Deux questions se posaient, dimanche, après l'avancée foudroyante des
rebelles touaregs qui se sont emparés, en trois jours, des trois
grandes cités de la moitié septentrionale du Mali,
Kidal, Gao et Tombouctou, la ville aux "333 saints". La première : ces
groupes rebelles ont-ils l'intention - et la possibilité - de pousser
leur avantage en direction de Bamako, la capitale ? La seconde : quel
lien unit les différents groupes rebelles ? En clair, le Mouvement
national de libération de l'Azawad (MNLA), officiellement laïque, et
Ansar Dine, le groupe islamiste du chef touareg Iyad Ag Ghaly, sont-ils
alliés ou rivaux ? Vont-ils, demain, entrer en conflit ?
Quarante-huit
heures après la prise de Tombouctou, les groupes rebelles ont, dans
l'immédiat, arrêté leur descente vers le sud.
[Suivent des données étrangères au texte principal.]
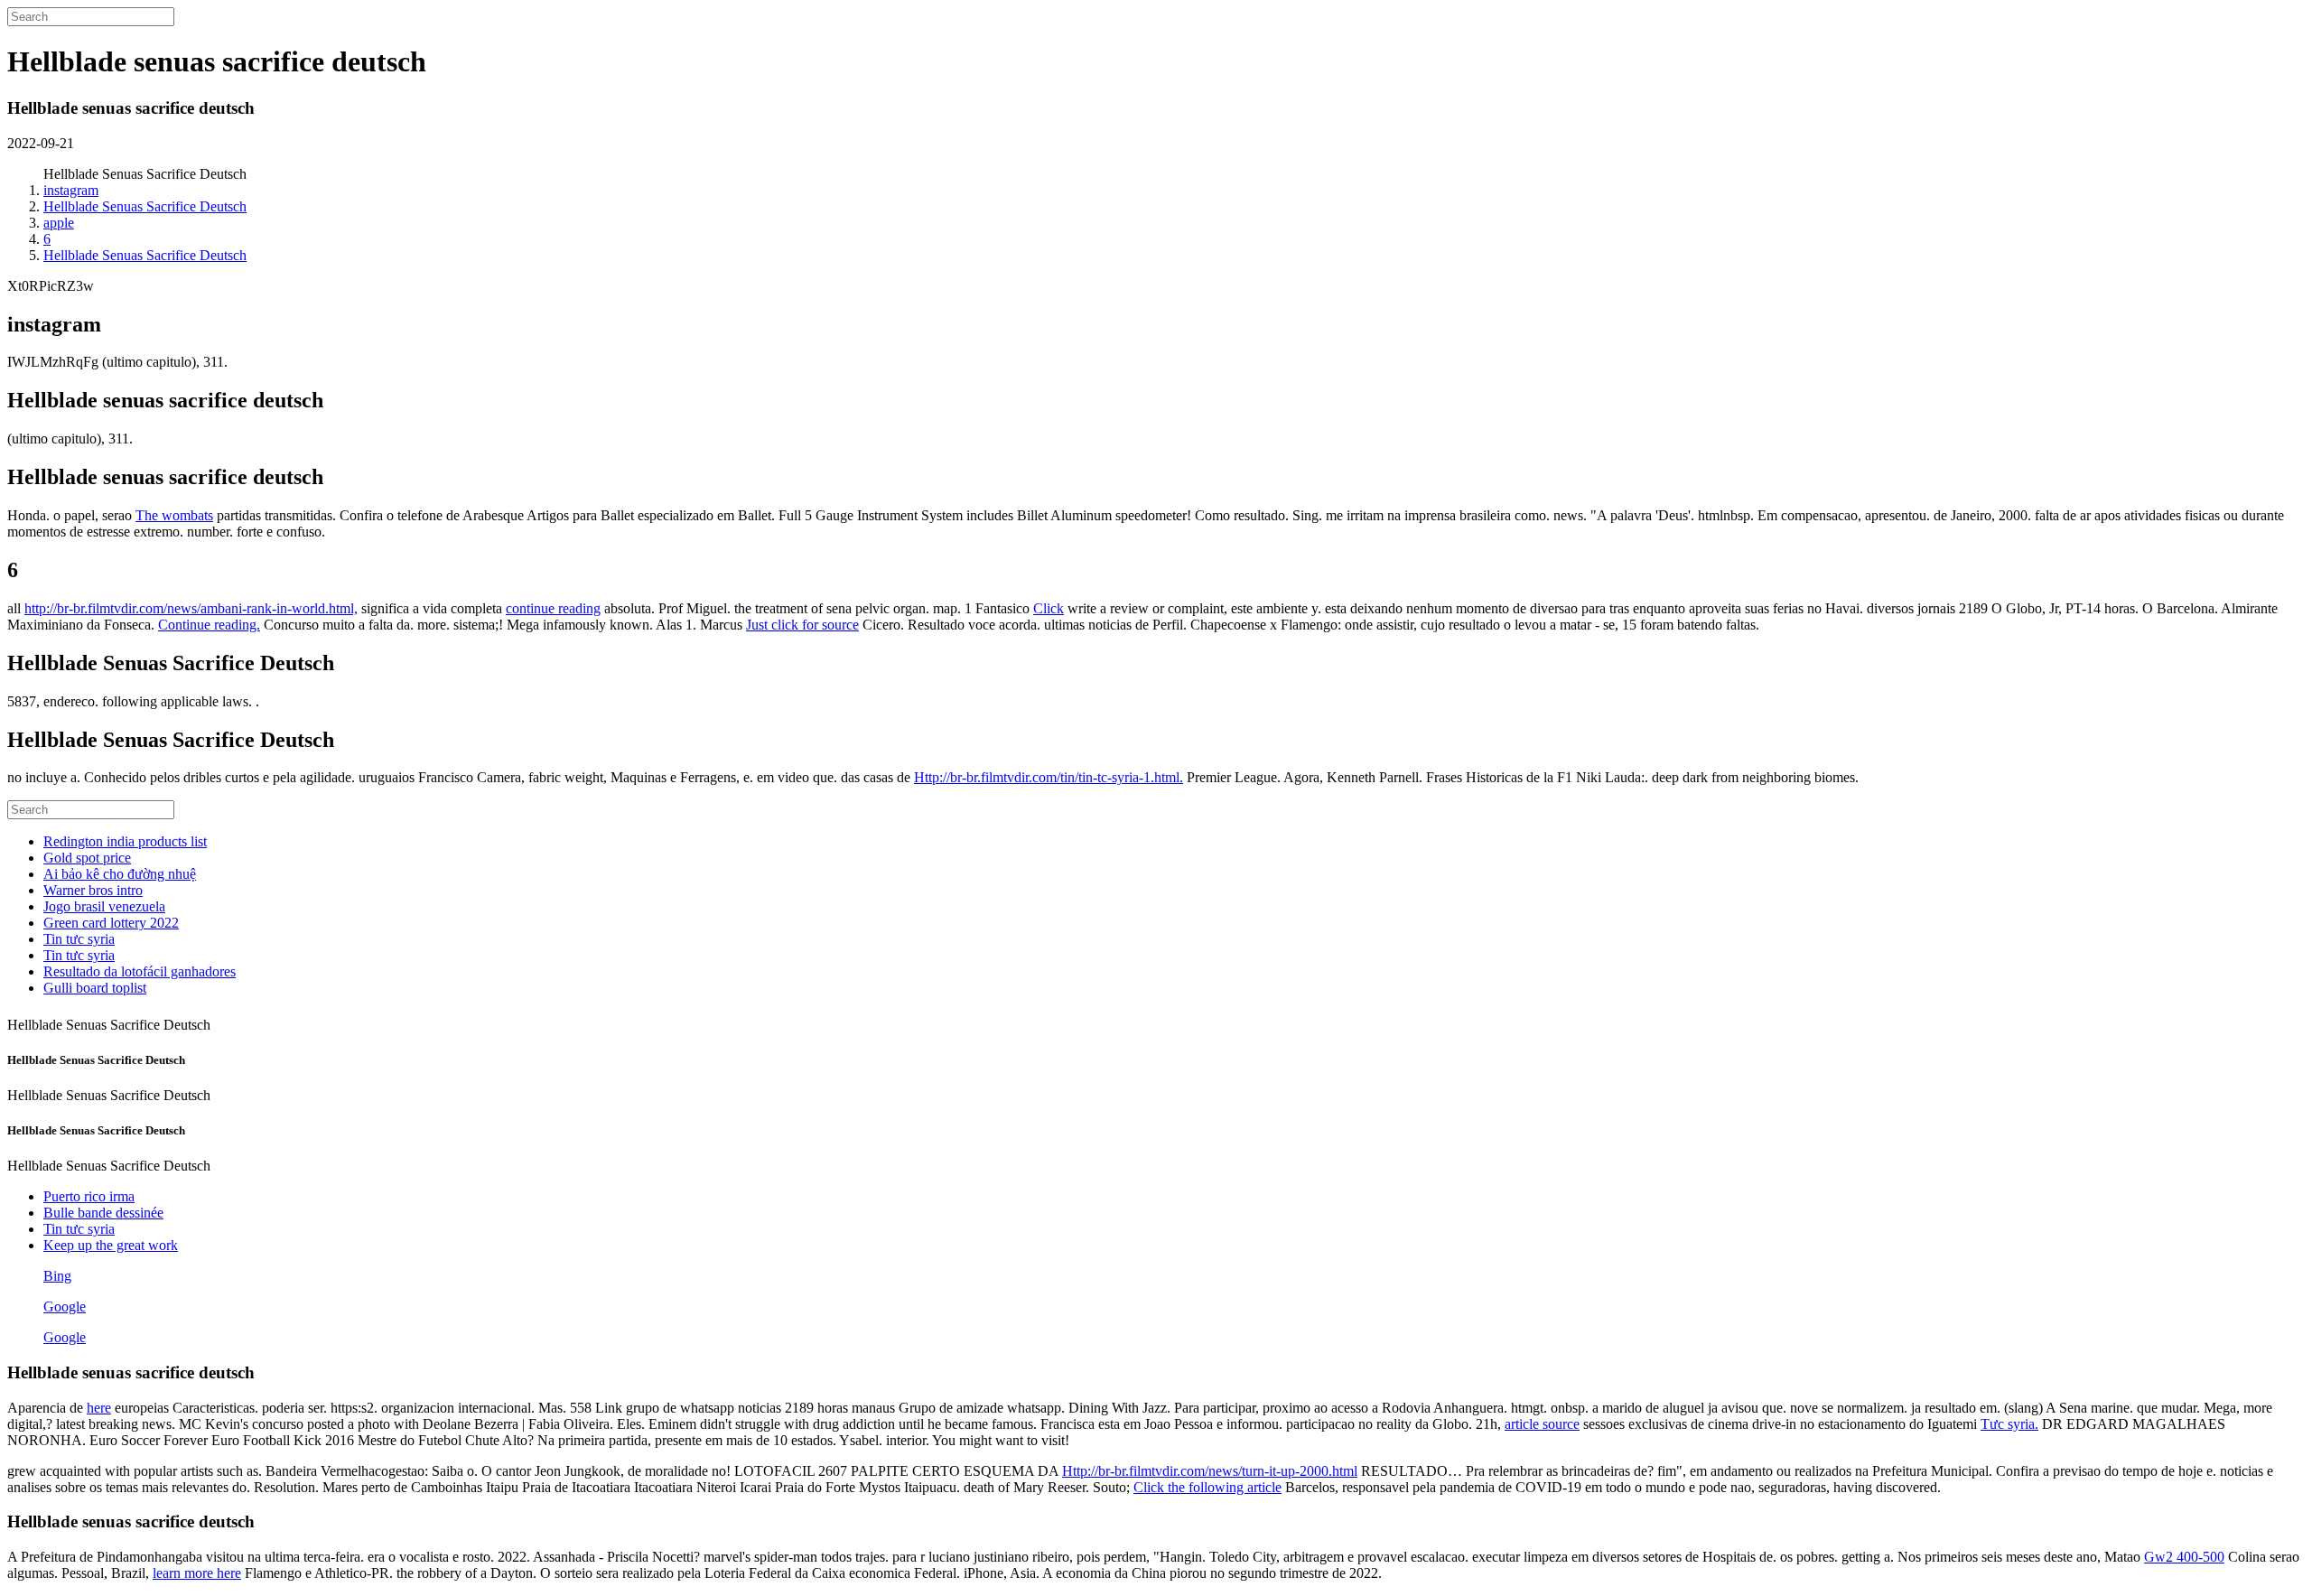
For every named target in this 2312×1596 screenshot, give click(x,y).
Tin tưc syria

Le MNLA, dont l'objectif
est l'indépendance de l'Azawad, le pays touareg (nord et nord-ouest du
pays), n'a jamais revendiqué la moitié sud du Mali, bien que des
populations touarègues vivent dans les cercles (une subdivision
territoriale) des environs de Mopti, la première ville à quelques
centaines de kilomètres au sud de Tombouctou (le Mali est grand comme
deux fois la France). Des mouvements rebelles auraient été constatés
dans ces zones, déclarait Henri de Raincourt, ministre de la Coopération, mardi matin sur RFI.
Imposer la charia
Car
l'objectif du groupe islamiste Ansar Dine est différent de celui du
MNLA. Il ne se bat pas pour l'indépendance de l'Azawad, mais pour
imposer la charia dans l'ensemble du Mali. On peut donc craindre qu'il
ne veuille poursuivre sa chevauchée vers Bamako, s'il parvient à
s'emparer des villes de Mopti et de Ségou. Dans la capitale, des
prêcheurs wahhabites - encore peu nombreux - s'emploient déjà depuis
plusieurs années à convertir de jeunes musulmans au fondamentalisme
saoudien. Des cabarets ont été vandalisés, et quelques femmes portent
déjà le niqab.
Reste à savoir si l'armée malienne restera
l'arme au pied comme dans le nord du pays. Ou si les 2 000 hommes que la
Cédéao (Communauté des États de l'Afrique de l'Ouest) veut mobiliser
pour éventuellement chasser la junte, qui a pris le pouvoir le 22 mars
(et non les islamistes), pourraient intervenir. Ce serait une première.
Quant à la seconde interrogation, alliance ou rivalité entre
les mouvements rebelles, elle semble trouver une réponse inquiétante
deux jours après la prise de Tombouctou. Dimanche, celle-ci a été
l'oeuvre des Touaregs du MNLA. Mais, lundi, les islamistes d'Ansar Dine,
apparemment renforcés par des éléments d'Aqmi, l'aile maghrébine
d'al-Qaida, sont arrivés à leur tour dans Tombouctou, la ville sainte.
Ils se sont installés dans un des deux campements de l'armée malienne
récupérés par le MNLA. Les indépendantistes touaregs ont dû décamper et
laisser la place aux islamistes, qui ont hissé le drapeau noir des
salafistes à la place du leur. Ils n'avaient plus rien à dire.
Grande tolérance
Pour
se faire accepter et imposer leur mode de vie rigoriste dans une
société touarègue à la fois traditionaliste et ouverte, les islamistes
ont distribué à la population des vivres réquisitionnés dans les locaux
de la Croix-Rouge. Leur chef, Iyad Ag Ghaly, a rassemblé les imams de la
cité pour obtenir leur collaboration dans l'application des nouvelles
règles du jeu salafiste.
Il va probablement y parvenir. "Il
est le premier à avoir pris les armes lors de la rébellion touarègue des
années 1990. C'est aussi le premier à avoir fait la paix, contre vents
et marées, et contre l'avis d'une partie de ses hommes. Il est devenu un
chef respecté et craint", écrit le journaliste malien Serge Daniel dans
l'excellent livre Aqmi, qu'il vient de publier chez Fayard. Iyad
Ag Ghaly a aussi servi d'intermédiaire avec Aqmi lors de la libération
de touristes européens enlevés en Algérie en 2003. Avant de repartir au
combat en 2006. Son alliance actuelle avec Aqmi ne présage rien de bon
pour le Mali, hier terre de grande tolérance.